“What’s he going to tell us how to cook next, toast?”, I hear you say with incredulity. “I mean, I thought he’d taken the biscuit with spaghetti bolognese, but now this! Who does he bloody think he is?”
Nevertheless, I think this is the kind of thing that many people look at and assume it isn’t for them. That it seems a bit too restauranty, or somehow difficult, or they see the amount of cream in it and consider it too decadent, or something like that, but I think Gratin Dauphinois is something everyone, bar possibly vegans, should be cooking for themselves and their families. It doesn’t need to be often, maybe four times a year is enough, mostly when it’s cold or rainy, but it must be done. I won’t stand for anyone missing it. And the kicker is, it’s EASY. The hardest part is preparing the potatoes, and that isn’t hard at all.
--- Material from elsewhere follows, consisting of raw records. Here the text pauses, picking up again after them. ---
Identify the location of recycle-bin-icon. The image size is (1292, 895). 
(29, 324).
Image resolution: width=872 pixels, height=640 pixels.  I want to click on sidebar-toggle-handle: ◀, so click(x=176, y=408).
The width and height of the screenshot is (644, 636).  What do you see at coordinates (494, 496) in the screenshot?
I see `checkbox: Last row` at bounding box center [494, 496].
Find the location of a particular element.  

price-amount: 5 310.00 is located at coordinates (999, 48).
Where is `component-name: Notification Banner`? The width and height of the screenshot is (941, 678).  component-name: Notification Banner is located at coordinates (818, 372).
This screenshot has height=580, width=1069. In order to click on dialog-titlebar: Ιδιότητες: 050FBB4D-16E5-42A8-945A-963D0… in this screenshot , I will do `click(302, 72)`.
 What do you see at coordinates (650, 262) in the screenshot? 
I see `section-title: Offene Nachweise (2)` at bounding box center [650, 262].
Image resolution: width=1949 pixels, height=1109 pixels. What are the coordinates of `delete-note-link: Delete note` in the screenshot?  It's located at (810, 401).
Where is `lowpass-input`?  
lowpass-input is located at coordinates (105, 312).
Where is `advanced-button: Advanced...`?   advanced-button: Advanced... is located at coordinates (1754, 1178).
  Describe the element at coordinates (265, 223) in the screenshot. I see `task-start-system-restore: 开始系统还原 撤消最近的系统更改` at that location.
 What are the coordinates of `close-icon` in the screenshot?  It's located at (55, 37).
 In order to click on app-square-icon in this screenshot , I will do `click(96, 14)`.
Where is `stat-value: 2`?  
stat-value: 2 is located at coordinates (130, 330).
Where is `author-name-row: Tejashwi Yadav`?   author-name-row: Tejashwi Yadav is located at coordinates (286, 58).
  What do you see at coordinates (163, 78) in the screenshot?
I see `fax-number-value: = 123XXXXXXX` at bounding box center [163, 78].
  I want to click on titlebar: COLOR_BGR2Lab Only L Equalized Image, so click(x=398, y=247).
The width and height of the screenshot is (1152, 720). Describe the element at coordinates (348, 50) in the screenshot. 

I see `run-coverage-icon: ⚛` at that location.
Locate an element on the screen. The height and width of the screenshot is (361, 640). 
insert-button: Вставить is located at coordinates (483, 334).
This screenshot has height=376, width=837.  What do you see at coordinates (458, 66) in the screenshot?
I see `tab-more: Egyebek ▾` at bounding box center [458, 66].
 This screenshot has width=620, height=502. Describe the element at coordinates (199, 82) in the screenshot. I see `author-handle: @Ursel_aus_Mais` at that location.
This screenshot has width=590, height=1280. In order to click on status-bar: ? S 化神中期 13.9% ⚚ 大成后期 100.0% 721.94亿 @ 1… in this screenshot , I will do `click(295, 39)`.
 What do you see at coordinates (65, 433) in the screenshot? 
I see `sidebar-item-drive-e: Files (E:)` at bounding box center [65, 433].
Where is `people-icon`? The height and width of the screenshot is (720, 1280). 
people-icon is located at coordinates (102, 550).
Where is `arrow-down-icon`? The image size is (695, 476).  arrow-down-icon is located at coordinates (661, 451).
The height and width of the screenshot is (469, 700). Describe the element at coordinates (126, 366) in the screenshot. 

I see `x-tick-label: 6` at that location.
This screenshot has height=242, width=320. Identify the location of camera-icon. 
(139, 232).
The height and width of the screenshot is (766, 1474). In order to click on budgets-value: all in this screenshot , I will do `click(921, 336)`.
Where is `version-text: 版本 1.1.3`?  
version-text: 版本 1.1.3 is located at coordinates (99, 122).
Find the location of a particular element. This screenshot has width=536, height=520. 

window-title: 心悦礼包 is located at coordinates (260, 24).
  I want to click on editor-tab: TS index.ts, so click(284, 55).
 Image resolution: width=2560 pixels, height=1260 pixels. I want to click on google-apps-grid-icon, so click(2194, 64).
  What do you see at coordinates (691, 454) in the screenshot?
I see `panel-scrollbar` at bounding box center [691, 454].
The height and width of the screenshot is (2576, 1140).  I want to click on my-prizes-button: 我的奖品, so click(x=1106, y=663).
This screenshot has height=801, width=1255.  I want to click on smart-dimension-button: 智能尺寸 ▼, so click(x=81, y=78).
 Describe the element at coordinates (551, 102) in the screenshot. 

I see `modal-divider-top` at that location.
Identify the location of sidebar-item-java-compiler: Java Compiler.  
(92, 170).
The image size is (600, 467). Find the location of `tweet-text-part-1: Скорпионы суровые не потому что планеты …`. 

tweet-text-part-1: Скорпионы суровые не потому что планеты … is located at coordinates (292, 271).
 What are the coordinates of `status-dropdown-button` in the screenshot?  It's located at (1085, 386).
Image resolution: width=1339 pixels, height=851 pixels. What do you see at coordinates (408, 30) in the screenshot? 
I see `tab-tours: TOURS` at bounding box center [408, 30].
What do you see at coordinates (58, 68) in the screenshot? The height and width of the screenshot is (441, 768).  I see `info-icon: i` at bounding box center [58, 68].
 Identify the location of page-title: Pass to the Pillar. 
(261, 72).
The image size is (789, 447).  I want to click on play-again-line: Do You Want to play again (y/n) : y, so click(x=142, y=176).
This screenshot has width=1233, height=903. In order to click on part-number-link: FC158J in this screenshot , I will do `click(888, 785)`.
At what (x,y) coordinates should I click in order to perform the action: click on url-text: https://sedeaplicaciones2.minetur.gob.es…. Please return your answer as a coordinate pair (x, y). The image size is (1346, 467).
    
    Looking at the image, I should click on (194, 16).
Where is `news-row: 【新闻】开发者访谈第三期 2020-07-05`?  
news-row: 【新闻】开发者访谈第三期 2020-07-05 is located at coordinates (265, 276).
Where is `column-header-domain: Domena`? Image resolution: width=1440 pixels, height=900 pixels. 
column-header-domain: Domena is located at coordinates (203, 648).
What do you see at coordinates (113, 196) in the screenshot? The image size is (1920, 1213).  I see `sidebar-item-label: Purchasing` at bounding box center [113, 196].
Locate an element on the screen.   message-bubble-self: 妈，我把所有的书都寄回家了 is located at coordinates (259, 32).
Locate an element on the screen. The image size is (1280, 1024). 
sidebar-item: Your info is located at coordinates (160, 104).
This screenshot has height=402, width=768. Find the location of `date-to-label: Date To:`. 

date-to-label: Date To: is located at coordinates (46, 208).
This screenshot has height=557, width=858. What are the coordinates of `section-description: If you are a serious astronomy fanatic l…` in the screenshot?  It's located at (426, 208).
I’ve left the recipe intentionally vague, cause I don’t know what size oven dish you have or how many you’re feeding, but in this case, it really doesn’t matter; it only contains storecupboard ingredients and making too much is a very happy mistake to make indeed.
Eat it with roasted meat or, indeed, on its own with a nice salad and something cold in a glass.
You will need:
- Some floury potatoes such as King Edward (my favourites), Maris Piper, Desiree, Asterix or Russet.
- Double cream (non UK people: anything more than 40% fat)
- Parmesan cheese, or any good hard cheese, like Grana Padano, Pecorino or good Cheddar
Preheat the oven to 180°C.
Peel your potatoes. Once you have enough to cover the bottom of the dish you’ll be baking in. Cut them into thin, even slices of about 2mm, either with a knife if you’re feeling like the practice or have no other option, or a mandolin (I have one on the side of my box grater which is ideal, even I always abuse my thumb somewhat.)
Put the slices on a bowl and crush or grate in as much garlic as you feel like. I used about four cloves for my kilo-ish of potatoes, but I really like garlic, so do what you want. Mix the slices and the garlic together with your hands. Season generously with salt and pepper, and mix again.
Pour the lot into a buttered baking dish (ceramic is my choice, but use what you have, it’d honestly work in a cake tin) with no especial care, then pour over enough cream to come level with the surface of the potatoes. Push down hard all over with your (clean) hand to make sure the cream gets into all the little nooks and crannies and everything’s as compressed as possible.
Grate over the cheese on a fine grater, and put the dish in the oven. Forget about it for an hour, then have a look. If you can slide a skewer or knife in effortlessly, it’s done. If your meat has a way to go, turn the oven down to 100°C and let it sit in there til you’re ready. The extra time won’t hurt.
Leave any leftovers in the dish in the fridge and reheat the following day, covered in foil, for half an hour in a 180°C oven. They’ll probably be even better.